Analysing Austen’s novels computationally in the late 1980s, John Burrows discovered strong patterns in her prose and also in the dialogue of her major characters. But it was not unusual or complex vocabulary that distinguished, say, Emma’s language from Mr Darcy’s, but the most mundane of words, such as “we” and “the”.
In fact, the thirty most common words in any text, and the frequency with which they are used, Burrows established, are rich in stylistic information. Simple articles, prepositions and conjunctions, long disregarded by researchers as devoid of significance, hold the key to all manner of literary enigmas.
A distinguished literary scholar, Burrows is internationally recognised as the creator of “stylometry” – the use of data analysis methods to quantitatively interpret written works, also known as computational stylistics or literary computing. He also invented, in 2002, a new statistical procedure, called Delta, for perceiving and construing patterns in common words, which remains the most widely employed methodology in the field.
Authorship attribution – determining who penned anonymously published books such as the 1996 Primary Colors about a US presidential campaign, or whether some parts of the plays we usually regard as Shakespeare’s are actually by another writer – is one of stylometry’s most popular uses. It has been applied not only to literature, but also history and philosophy, as well as forensic linguistics (the analysis of language in legal settings) and corpus linguistics (analysis of a database of language).
Stylometry – a convergence of literary studies, linguistics, statistics and computer science –is based on the observation that every author has a relatively consistent, idiosyncratic style, habitually using language in mostly unconscious ways that result in discernible similarities between their writings.
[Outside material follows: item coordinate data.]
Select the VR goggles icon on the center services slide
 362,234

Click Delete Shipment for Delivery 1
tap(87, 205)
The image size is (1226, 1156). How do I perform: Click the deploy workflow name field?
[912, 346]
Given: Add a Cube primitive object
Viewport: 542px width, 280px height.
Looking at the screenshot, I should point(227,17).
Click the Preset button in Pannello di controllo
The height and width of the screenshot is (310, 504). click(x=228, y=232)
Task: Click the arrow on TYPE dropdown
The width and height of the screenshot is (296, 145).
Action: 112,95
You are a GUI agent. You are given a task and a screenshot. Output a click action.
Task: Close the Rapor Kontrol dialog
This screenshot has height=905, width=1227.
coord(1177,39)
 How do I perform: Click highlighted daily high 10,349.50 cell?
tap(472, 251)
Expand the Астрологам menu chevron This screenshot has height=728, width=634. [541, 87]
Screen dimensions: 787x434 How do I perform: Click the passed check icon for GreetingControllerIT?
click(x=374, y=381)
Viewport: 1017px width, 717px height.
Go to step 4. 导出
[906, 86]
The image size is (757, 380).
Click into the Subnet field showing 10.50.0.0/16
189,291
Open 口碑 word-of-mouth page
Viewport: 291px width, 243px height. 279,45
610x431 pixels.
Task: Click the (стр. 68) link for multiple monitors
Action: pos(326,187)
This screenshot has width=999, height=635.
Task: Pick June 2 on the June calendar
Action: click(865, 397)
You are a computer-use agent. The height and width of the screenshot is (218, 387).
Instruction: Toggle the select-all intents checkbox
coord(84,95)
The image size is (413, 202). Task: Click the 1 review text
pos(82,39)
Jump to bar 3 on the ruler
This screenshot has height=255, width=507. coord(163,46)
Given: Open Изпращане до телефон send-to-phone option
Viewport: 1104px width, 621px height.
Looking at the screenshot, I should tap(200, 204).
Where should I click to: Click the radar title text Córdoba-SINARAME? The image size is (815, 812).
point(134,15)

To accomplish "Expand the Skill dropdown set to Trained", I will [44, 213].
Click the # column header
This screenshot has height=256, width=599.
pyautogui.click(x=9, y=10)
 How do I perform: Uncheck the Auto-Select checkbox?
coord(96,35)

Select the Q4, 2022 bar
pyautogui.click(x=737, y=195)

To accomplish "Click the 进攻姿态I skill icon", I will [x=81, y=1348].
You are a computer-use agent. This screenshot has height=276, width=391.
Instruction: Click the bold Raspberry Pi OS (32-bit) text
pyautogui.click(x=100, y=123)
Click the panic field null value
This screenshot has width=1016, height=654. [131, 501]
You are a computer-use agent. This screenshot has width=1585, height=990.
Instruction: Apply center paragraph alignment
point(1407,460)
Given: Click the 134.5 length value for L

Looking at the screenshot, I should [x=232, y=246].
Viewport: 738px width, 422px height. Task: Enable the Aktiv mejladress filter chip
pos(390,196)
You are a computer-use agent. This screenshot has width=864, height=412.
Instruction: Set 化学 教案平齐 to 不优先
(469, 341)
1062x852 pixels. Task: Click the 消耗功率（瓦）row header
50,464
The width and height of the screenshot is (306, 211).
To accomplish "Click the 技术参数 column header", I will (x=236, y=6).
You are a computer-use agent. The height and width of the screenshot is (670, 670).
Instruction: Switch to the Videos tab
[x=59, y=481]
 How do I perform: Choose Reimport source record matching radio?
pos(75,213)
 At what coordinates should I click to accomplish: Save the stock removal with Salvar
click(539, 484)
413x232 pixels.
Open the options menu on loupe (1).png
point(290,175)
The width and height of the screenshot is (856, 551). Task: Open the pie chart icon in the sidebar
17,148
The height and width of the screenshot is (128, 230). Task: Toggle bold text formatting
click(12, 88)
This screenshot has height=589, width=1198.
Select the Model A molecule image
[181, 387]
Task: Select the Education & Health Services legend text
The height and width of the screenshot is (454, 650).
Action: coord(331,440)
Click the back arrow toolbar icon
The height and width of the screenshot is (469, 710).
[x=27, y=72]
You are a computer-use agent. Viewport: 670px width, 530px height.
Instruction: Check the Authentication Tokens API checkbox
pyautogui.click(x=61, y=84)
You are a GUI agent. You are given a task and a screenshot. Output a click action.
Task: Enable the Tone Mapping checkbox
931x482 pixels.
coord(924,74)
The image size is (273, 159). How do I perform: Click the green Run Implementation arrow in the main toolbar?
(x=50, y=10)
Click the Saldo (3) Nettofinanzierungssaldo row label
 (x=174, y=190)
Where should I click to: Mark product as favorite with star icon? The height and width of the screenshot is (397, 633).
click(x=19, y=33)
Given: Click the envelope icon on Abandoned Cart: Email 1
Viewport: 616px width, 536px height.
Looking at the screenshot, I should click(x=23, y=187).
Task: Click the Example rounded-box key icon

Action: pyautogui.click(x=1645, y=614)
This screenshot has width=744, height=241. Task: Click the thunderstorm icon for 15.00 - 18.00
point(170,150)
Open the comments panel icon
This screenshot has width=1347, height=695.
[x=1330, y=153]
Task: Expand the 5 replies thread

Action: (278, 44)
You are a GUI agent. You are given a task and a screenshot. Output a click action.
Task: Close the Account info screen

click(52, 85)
And the thirty most frequently used common words, such as “and” and “you” – which typically represent one-third of a given text – are the most reliable markers of stylistic difference.
From Jane Austen to the Beatles
Defying decades of conventional wisdom, Burrows pursued a wholly original line of enquiry that exposed the hidden potential of such words and gave them weight in literary studies for the first time. The revelation prompted an outburst of interest in computational approaches, opening the way for countless studies of literary style, authorship, translation, dating and genre classification. And stylometry is not confined to English; it has been successfully used to analyse works in languages ranging from Classical Greek to Mandarin.
As well as Austen, Burrows applied the methodology to the writings of Henry James, E M Forster and Virginia Woolf. Other scholars have used it to explore questions such as differences in style between female and male authors, the innovativeness of certain authors compared with their peers – and even how the lyrics of Paul McCartney and John Lennon became “less pleasant, less active, and less cheerful” over time.